▸ Passage for review:
·····
Q&A: Knowing the difference between identical twins and fraternal twins always confused me.Dr. Gerard M. DiLeo
Q: What’s the difference between fraternal and identical twins? And can you tell whether twins are fraternal or identical before they’re born?
A: Fraternal twins come from the fertilization of two different eggs, whether it happens in the lab, as with in vitro fertilization, or spontaneously during a double ovulation (one in 80 to 90 pregnancies).
In cases involving the Assisted Reproductive Technique (ART), fraternal eggs are fertilized from four to eight at a time, and anywhere from three to six are presented to the uterus (by insemination) for implantation. Of these, only some “take,” the others miscarrying (silently because it’s so early). Twins and triplets are becoming more frequent today because of ART. The less favorable fertilized eggs are not used, which may bring up ethical questions for the prospective parents.
Identical twins (and triplets!) come from the splitting of only one fertilized egg. These twins are called identical because, of course, they will have identical DNA (genes). Fraternal twins can look similar, but identical twins usually look very much alike.
·····
▸ Provided data:

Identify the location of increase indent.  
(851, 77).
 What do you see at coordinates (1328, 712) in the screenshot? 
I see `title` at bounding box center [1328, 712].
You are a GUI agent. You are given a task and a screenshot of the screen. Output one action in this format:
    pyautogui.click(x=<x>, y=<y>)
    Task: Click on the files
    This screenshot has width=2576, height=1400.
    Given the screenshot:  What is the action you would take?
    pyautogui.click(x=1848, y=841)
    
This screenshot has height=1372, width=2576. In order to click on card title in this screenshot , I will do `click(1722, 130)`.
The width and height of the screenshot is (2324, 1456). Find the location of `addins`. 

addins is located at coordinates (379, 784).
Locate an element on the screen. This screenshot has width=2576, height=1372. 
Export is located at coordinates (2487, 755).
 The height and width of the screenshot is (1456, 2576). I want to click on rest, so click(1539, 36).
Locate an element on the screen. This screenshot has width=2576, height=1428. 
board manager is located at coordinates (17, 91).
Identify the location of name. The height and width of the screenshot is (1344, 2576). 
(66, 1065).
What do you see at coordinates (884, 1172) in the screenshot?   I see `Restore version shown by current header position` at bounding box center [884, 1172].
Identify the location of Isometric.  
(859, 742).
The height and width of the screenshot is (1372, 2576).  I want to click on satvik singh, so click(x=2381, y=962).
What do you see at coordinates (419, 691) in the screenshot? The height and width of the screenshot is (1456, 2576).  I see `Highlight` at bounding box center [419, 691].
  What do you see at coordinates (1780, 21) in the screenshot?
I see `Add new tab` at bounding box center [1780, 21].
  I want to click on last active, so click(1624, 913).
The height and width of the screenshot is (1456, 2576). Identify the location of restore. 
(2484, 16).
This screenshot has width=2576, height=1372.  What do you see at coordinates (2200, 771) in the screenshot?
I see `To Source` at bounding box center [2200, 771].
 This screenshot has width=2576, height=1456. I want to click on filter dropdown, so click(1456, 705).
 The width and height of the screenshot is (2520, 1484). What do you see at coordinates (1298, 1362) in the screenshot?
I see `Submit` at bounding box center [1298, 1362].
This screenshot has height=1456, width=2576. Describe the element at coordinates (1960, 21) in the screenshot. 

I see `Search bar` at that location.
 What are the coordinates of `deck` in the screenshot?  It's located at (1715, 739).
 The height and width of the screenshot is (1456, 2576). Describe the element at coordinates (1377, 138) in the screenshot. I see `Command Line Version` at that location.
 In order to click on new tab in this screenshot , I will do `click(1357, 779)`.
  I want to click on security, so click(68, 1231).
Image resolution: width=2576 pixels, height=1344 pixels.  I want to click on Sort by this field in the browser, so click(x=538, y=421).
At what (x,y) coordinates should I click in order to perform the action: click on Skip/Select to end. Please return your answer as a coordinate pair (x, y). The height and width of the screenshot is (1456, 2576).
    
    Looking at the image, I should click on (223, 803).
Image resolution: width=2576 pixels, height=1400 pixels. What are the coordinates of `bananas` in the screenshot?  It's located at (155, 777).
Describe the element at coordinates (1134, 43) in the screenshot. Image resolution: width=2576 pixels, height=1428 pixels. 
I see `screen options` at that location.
·····
▸ Work required: Carry on the Q&A about fraternal and identical twins from its last sentence, in the same voice.

▸ Written response:
An ultrasound can tell if the twins are identical only when there’s one sac. But identical twins can also be seen with two sacs and with one or two placentas. It really depends on how early the fertilized egg was split. The earlier, the more likely a doubling of everything, including placenta and sac. The later, the more likely the two babies will share a placenta or a sac.
But fraternal twins are two babies from two ovulations and two fertilizations—there must be two sacs and two placentas. So in summary, a set of identical twins may present with only one sac, or with doubling of everything; fraternal twins must have a doubling of everything.
A single-sac pregnancy of identical twins, by the way, is extremely dangerous. There’s a strong likelihood of cord entanglement and fetal death. This is an extremely high-risk type of twin pregnancy. We obstetricians are always relieved to see a membrane between two sacs.